Items from a data source:
+-------+

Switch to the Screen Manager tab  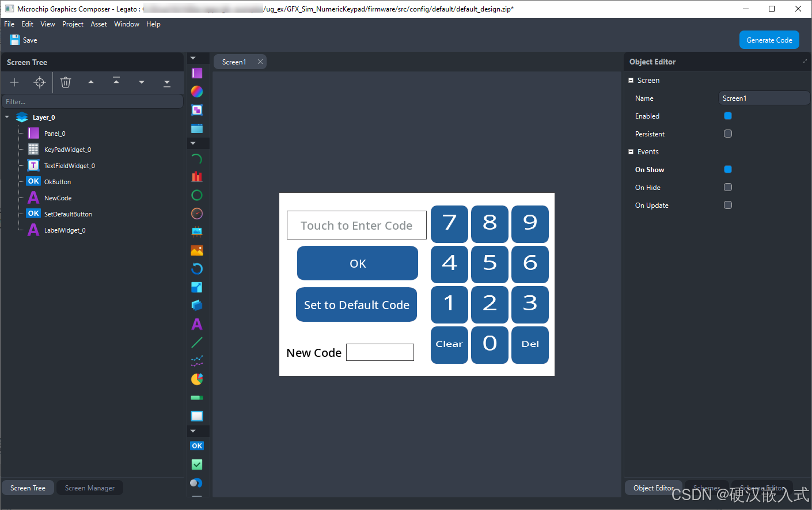[x=90, y=488]
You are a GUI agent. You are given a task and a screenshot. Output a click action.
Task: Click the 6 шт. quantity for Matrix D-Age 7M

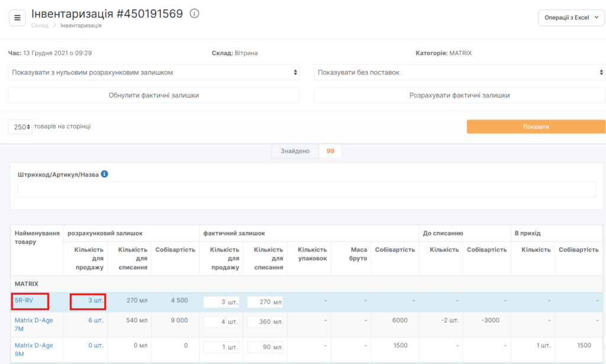(x=96, y=320)
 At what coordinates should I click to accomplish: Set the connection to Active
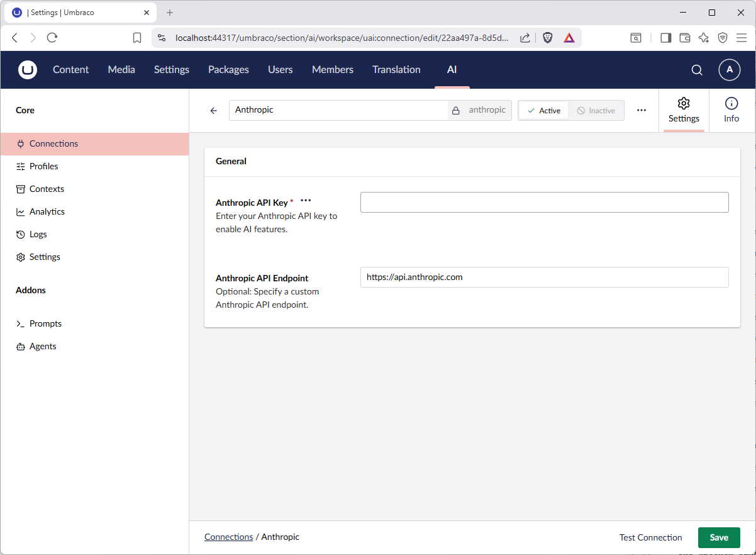[543, 110]
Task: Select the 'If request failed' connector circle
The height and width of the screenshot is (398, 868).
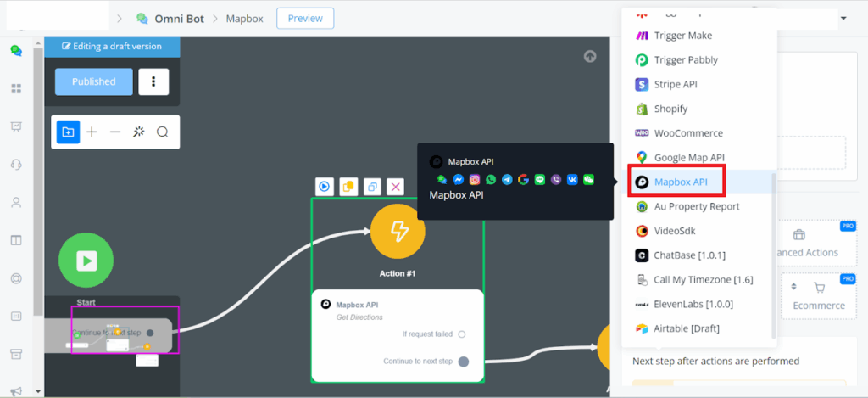Action: click(462, 334)
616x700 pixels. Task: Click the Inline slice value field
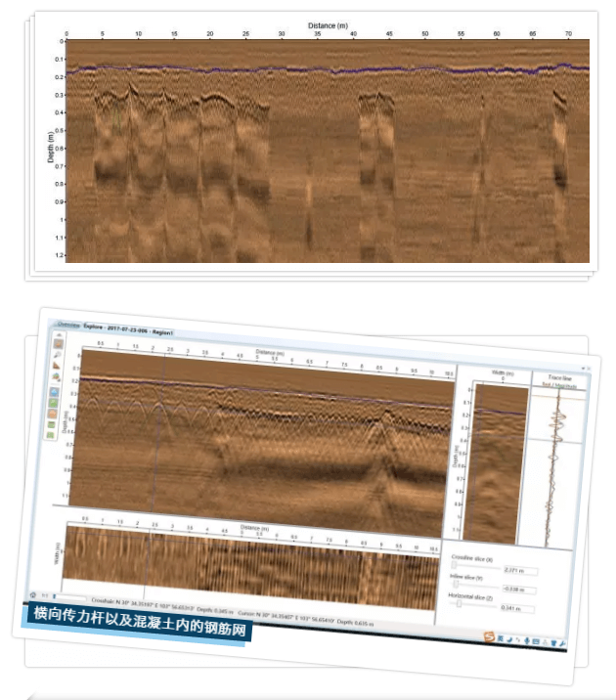517,590
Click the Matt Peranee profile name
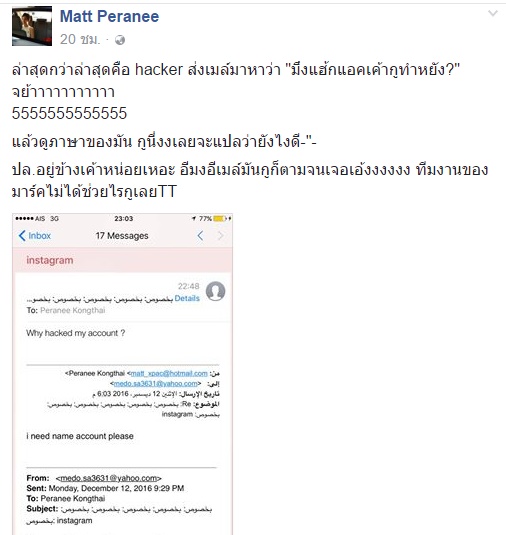Viewport: 506px width, 535px height. point(109,16)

+-------+

_Assignment_
Retype word for word the span of lines above that begins with the line containing "The height and" and ends with the last line of the records; skip all pictures.

_Finished exercise_
The height and width of the screenshot is (398, 868).
Action: click(462, 334)
616x700 pixels. Task: Click the Inline slice value field
517,590
Click the Matt Peranee profile name
Viewport: 506px width, 535px height. point(109,16)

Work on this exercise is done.